There’s a bitter old guy – an artist, apparently – who sells books on Prospect Park West, in my parents’ Brooklyn neighborhood. I bought four books for my wife for her birthday last year, and this guy – I don’t know his name – pressed this book on me (as a free bonus). “You have to read this!” he insisted. So I did, shortly afterwards.
“The Accidental Masterpiece” has a simple thesis: in the old days, before postimpressionism, art and life were separate. An artist did his work (or her work), then went home, had dinner and fell asleep. But starting around the time of Pierre Bonnard (1867-1947) art began to look like daily life, and daily life began to look like an “art practice.” In this book, Kimmelman wanders around the USA, meeting artists, noticing how they work and how they live. About a third of the way through the book, he forgets his thesis – because, to be honest, these are actually a bunch of essays he wrote separately for the New York Times – and maybe other periodicals. (I read a galley addition, so the acknowledgments are absent.) But I must say, “The Accidental Masterpiece” is adroit and necessary. (Even though art is widely popular now, very few people actually study contemporary artists. More is known about hedge fund managers than about Philip Pearlstein (to give one example).)

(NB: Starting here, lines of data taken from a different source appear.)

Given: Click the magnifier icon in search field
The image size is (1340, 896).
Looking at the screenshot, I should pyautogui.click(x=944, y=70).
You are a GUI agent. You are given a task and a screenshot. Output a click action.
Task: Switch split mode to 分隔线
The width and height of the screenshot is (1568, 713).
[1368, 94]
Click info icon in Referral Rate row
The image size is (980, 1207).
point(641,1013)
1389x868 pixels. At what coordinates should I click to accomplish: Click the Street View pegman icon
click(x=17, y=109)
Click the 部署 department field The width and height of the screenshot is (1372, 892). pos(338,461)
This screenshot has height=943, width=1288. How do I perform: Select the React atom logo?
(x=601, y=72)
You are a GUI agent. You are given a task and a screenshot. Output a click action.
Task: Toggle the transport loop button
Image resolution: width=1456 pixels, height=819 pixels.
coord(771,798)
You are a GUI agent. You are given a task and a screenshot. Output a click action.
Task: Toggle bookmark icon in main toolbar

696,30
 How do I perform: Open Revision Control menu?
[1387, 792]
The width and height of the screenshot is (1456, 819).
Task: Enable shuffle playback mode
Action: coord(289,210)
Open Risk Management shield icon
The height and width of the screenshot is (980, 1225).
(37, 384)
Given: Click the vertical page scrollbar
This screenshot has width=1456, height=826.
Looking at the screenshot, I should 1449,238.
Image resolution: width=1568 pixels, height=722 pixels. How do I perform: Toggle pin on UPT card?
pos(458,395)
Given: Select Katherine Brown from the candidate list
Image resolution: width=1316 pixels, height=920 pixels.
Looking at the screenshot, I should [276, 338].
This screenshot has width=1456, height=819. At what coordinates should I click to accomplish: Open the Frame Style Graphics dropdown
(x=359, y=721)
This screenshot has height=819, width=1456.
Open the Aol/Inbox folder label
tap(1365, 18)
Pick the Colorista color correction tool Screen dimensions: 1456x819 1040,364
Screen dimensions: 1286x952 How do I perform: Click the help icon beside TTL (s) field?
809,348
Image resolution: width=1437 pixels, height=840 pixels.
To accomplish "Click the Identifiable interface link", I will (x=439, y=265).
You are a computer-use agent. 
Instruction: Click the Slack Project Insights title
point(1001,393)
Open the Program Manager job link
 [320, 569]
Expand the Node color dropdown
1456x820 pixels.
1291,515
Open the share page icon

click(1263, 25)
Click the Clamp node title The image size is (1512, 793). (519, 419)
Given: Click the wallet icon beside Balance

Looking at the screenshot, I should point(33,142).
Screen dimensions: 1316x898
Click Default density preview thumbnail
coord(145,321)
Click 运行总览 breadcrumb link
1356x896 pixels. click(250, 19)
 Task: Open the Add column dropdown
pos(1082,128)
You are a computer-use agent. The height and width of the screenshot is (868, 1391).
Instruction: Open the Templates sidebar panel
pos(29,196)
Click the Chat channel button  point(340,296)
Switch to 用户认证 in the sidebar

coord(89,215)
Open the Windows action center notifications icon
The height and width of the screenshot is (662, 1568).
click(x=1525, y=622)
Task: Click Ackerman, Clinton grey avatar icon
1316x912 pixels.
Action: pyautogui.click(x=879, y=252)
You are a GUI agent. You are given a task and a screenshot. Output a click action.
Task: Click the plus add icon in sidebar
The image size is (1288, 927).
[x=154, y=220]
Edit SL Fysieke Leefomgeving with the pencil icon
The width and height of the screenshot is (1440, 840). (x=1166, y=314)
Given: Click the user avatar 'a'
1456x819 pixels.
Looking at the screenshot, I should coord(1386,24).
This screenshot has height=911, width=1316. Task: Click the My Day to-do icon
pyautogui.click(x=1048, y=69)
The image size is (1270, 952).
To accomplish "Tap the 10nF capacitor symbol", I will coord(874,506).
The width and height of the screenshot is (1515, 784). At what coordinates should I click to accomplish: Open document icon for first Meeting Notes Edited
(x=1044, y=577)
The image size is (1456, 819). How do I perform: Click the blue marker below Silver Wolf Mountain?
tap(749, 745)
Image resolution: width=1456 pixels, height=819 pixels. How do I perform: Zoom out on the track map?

Though Bonnard constantly painted his unsettling but pretty wife – even after her death! – and seemed to be recording the quotidian details of their lives (especially their breakfasts), the rest of the artists just seem like a bunch of obsessed people. For example:
“Finally, in 1969, eleven years after she had begun working on it, ‘The Rose’ was exhibited, but by then the art world had changed. Conceived in the era of Jackson Pollock and the Beats, the painting, a massive grey monolith of strange delicacy and gloomy bohemianism, emerged in the age of Pop Art and psychedelia. A reviewer dubbed it ‘a glorious anachronism.’ It was falling apart. Slabs of paint were sliding off it like lava from a volcano. Museums didn’t want to buy it, fearing it would cost a fortune to restore, and DeFeo refused to give it away.”
(I opened the book at random, and found that passage.)
How does one define “art” and “life”? “The Rose” is a painting, an abstract painting. It doesn’t seem inextricable from the artist’s life, anymore than the Mona Lisa was inextricable from Leonardo’s. An artist is not a taxi driver. Her work is GENERATED by her life; it’s not just a occupation anyone can do. But perhaps Jay DeFeo made a clear delineation between her “working” hours and her “personal” hours, just as a taxi driver does. We can’t really know. And Kimmelman doesn’t seem terribly interested. He loves his thesis, more than he loves proving it.
Yesterday I was reading “The Collected Writings of Robert Motherwell,” and found a great statement: “I would much rather trade my paintings than sell them, but very few people who have what I want are art collectors.” (Motherwell is a better writer than Kimmelman.)